◆ **WHAT IS EXPECTED**
Output only the lines below from the one containing "Sort table by Asset Title column" to the one containing "Given: Click the 'Výše", exactly as written, both ends kept.

◆ **INPUT DATA**
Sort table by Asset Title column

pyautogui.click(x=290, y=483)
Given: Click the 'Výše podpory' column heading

* * *

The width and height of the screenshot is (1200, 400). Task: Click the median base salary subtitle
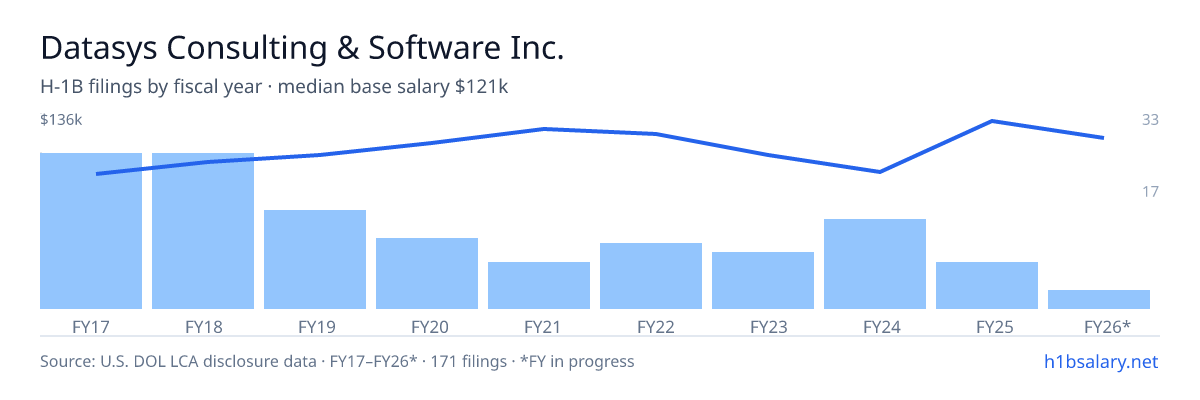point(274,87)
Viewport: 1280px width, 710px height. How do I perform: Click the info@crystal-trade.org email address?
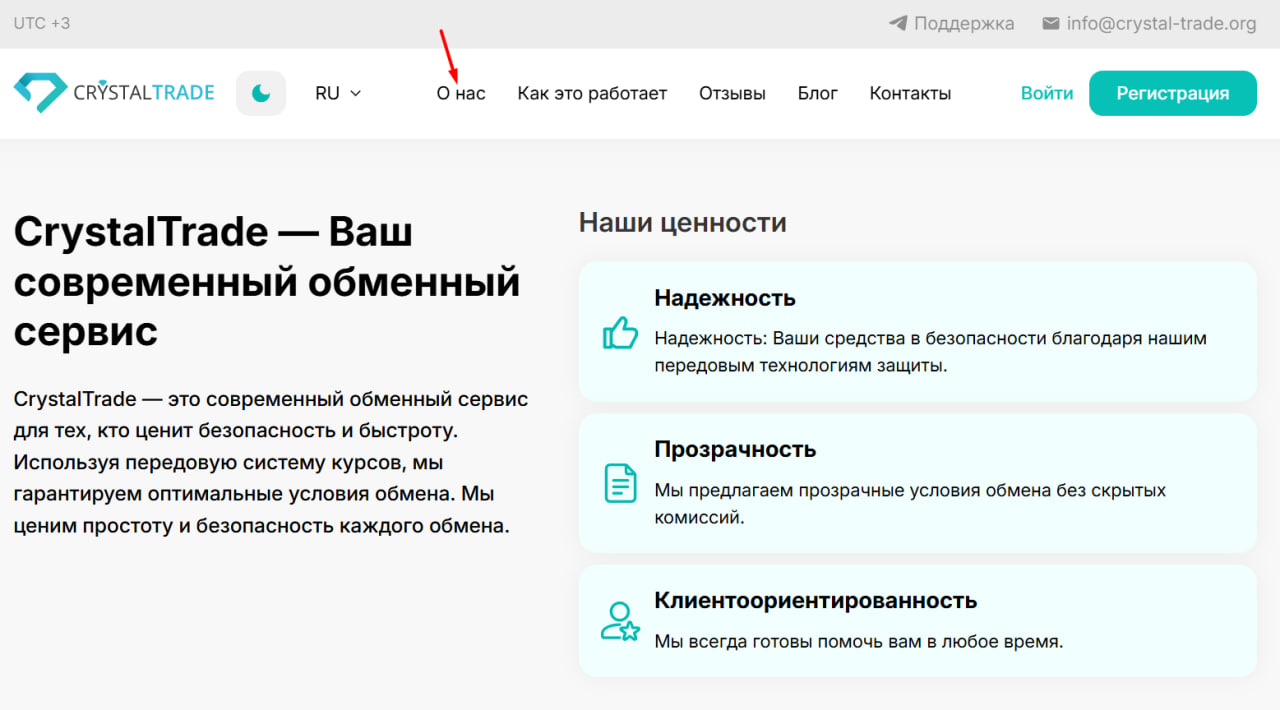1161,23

* * *

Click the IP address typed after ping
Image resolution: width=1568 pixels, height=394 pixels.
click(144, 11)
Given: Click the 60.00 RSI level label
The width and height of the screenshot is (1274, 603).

◆ **EXPECTED ANSWER**
Sort table by Asset Title column

pyautogui.click(x=290, y=483)
Given: Click the 'Výše podpory' column heading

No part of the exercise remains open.